Work item.
Give the tally of lines in the listing that include "cell". No other words belong in the answer.

Recorded data.
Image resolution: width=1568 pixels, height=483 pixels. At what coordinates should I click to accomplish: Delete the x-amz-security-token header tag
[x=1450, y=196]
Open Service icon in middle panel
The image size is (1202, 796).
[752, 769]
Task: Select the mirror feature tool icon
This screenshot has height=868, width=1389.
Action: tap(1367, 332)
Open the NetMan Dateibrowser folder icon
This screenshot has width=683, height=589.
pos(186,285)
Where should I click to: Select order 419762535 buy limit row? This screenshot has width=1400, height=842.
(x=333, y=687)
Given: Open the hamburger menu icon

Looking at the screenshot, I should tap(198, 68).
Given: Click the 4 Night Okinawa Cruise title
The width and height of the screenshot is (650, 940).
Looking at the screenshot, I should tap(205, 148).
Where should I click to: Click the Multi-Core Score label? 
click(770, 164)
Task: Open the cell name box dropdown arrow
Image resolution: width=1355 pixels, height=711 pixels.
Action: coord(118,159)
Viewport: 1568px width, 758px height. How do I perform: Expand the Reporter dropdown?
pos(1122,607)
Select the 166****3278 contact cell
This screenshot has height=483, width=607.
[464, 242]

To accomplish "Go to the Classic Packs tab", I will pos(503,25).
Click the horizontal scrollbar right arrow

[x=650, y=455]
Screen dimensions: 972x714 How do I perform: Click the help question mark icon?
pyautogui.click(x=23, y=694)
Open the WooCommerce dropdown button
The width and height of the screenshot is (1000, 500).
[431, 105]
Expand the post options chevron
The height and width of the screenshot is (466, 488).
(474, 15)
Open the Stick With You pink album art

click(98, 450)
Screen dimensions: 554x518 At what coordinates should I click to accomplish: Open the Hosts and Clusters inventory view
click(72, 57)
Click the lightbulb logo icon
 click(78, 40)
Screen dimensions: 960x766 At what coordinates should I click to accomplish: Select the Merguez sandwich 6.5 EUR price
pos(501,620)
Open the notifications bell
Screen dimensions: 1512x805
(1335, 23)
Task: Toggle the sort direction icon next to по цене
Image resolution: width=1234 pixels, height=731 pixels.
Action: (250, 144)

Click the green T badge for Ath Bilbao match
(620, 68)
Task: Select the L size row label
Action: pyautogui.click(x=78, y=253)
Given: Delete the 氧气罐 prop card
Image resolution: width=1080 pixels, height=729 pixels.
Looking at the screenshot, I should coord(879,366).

Answer below.
2